Princeton Council Slated to Vote on Controversial Lytle Street Purchase Tonight, March 23

31-33 Lytle St PrincetonThe Princeton Council is slated to decide tonight, March 23, whether to buy two lots on Lytle Street to expand Mary Moss Park. The plan is opposed by many residents in the neighborhood. The residents want the town to preserve the house on the property and turn it into affordable housing. The public meeting will be held at 7 p.m. in the municipal building on Witherspoon Street.

The house, built in 1870, was owned previously by Grover Tash, who at one time operated a liquor store in one side of the building. Residents say it is the oldest house on the street in the historic neighborhood.

Council members are expected to vote on an ordinance that allocates $600,000 from the municipal open space trust fund to purchase the property at 31-33 Lytle Street, which was bought by developer Roman Barsky after the owner died. Barsky would demolish the house as part of the deal. The park would be expanded and a wading pool would be replaced with a water spray ground.

Mercer County open space funds would pay for part of the purchase, and the town also has funds set aside for the park upgrades.
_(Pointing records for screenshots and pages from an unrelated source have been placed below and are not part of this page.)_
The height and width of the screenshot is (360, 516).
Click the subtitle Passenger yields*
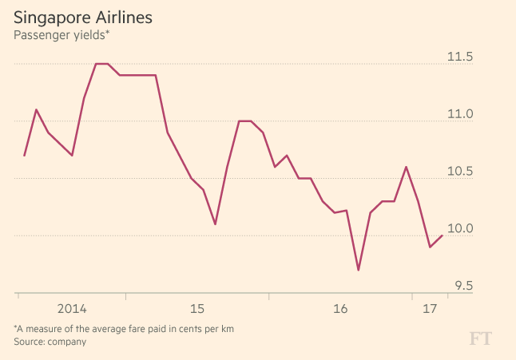pyautogui.click(x=61, y=34)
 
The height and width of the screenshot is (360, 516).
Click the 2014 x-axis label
pyautogui.click(x=71, y=309)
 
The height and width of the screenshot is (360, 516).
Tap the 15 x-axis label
pyautogui.click(x=197, y=309)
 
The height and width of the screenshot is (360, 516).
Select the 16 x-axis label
pyautogui.click(x=340, y=309)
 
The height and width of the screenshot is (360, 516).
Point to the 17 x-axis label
pyautogui.click(x=430, y=309)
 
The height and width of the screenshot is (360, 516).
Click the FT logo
pyautogui.click(x=480, y=338)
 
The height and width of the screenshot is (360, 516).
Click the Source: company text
pyautogui.click(x=50, y=342)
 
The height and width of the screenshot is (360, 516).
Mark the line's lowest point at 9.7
pyautogui.click(x=359, y=270)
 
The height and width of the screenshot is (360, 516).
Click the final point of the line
pyautogui.click(x=443, y=235)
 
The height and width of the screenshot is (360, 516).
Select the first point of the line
pyautogui.click(x=25, y=156)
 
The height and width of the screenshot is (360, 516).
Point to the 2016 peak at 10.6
pyautogui.click(x=407, y=167)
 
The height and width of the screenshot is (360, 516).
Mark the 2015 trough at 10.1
pyautogui.click(x=216, y=224)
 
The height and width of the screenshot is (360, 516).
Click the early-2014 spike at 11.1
pyautogui.click(x=37, y=109)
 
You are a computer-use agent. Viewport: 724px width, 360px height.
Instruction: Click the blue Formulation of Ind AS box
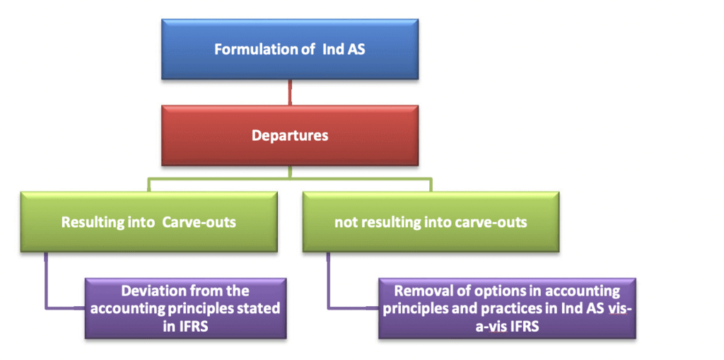[290, 49]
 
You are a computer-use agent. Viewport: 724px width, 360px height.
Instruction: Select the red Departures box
[290, 134]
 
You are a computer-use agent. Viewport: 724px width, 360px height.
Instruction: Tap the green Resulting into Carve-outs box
[148, 221]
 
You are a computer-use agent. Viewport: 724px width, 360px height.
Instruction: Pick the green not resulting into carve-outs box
[431, 221]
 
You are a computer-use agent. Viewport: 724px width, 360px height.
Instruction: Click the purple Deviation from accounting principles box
[186, 308]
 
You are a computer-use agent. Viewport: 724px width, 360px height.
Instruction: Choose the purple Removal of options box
[506, 308]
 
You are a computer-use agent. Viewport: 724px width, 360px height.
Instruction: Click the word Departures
[290, 135]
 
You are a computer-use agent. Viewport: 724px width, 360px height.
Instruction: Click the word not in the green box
[344, 222]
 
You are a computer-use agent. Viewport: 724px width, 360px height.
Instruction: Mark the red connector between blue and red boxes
[290, 93]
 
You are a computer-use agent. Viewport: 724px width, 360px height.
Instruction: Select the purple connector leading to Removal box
[329, 283]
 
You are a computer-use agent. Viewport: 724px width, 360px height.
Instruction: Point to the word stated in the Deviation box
[262, 308]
The town would have to find another funding source to renovate the house on the property in order to turn it into affordable housing.

The town could purchase the both lots after the house is demolished and expand the park. Officials could also decide to renovate the park and still keep the housing on the site, but the municipality would be responsible for the renovations. At the recent Witherspoon Jackson neighborhood meeting at the First Baptist Church, officials confirmed that the park could still be expanded if the house remains on the property.
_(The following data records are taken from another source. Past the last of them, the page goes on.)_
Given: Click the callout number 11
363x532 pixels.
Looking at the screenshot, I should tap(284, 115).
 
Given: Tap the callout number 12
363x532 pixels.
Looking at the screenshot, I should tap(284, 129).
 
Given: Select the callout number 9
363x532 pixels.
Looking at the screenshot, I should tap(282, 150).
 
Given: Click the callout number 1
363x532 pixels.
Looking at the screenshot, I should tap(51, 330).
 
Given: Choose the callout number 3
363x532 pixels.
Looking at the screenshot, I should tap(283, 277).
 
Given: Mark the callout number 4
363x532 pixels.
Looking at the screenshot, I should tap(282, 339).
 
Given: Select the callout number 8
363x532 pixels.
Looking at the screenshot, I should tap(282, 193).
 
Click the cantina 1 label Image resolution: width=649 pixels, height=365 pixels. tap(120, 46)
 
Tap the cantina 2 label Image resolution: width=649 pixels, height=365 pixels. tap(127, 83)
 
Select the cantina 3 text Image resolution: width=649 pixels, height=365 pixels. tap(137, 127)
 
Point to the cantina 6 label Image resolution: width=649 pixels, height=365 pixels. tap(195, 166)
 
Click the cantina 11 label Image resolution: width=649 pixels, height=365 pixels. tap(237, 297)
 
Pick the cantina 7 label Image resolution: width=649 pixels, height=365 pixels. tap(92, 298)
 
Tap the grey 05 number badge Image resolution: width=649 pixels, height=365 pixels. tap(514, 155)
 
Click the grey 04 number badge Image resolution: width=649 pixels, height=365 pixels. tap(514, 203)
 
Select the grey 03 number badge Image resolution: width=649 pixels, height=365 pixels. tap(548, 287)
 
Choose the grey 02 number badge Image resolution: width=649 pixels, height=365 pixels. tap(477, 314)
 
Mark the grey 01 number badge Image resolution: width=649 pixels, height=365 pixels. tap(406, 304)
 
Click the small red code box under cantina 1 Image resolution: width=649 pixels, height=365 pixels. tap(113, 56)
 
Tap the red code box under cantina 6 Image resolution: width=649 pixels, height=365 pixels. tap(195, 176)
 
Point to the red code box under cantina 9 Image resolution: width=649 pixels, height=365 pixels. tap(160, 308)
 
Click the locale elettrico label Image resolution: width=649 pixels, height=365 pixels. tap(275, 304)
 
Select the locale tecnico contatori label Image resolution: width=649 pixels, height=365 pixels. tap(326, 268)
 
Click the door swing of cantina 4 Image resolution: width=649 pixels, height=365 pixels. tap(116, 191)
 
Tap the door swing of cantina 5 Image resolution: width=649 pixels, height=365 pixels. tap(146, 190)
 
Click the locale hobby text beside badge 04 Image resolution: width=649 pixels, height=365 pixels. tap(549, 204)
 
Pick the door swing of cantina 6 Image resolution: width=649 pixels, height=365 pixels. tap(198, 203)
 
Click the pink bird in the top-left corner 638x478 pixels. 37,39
If officials decide not to purchase the property, Barsky could demolish the house and build new housing on both lots. He already has a demolition permit to tear down the house.
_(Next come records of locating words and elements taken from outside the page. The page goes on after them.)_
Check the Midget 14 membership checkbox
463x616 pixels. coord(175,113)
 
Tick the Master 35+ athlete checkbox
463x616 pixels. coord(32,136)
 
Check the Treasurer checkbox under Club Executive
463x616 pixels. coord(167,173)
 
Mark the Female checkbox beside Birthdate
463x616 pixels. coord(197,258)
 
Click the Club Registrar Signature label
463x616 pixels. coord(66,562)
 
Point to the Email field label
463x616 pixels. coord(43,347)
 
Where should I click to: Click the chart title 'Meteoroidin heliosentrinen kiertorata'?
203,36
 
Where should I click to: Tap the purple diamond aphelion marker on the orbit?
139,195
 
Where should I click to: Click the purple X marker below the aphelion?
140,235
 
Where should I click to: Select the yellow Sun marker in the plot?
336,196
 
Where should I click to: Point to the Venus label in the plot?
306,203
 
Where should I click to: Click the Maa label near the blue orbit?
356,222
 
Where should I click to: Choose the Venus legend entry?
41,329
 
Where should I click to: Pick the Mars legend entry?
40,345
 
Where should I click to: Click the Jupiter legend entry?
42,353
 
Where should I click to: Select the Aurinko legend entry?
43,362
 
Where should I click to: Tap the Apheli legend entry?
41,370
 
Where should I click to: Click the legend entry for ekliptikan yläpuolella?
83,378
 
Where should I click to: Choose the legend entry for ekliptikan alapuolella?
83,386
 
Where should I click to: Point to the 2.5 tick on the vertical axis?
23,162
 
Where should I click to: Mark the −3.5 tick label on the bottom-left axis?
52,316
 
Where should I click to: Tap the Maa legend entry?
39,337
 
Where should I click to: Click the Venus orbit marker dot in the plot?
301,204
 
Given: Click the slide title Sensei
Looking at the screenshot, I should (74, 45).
  1. The house has history and its exterior design (with the great porch) is consistent with the neighborhood feel. Lytle is an interesting street, some individual homeowners have bought and fixed up individual homes consistent with their history, with owners that participate in the neighborhood, the developer builds on that street have been tear downs and rebuilds into what imho are kind of ugly, generic “upscale” things designed to turn quick for a nice profit, and we don’t see the homeowners/renters of those newfab residences so much at the neighborhood meetings. There’s also a couple of slumlord apartment buildings on Lytle that look like they’ll fall down of their own accord eventually. It would be sad to see a nice house (at least on the outside …) like 31-33 demolished, and though the Mary Moss park is nice there right there, there’s not a burning need for it to expand, as there is a nice playground at CP school just a couple blocks away that’s available to the neighborhood. An ideal resolution would be low/moderate income housing in the house, with preference to town or neighborhood residents, with some internal rehab while maintaining the historic exterior. Wish that could happen. Not sure how to get all the pieces together to get that done, though.

    1. Roman Barsky seems to be redesigning Princeton one bland McMansion at a time. I like old houses with character, mine is from 1850, and once that history is gone you can’t get it back.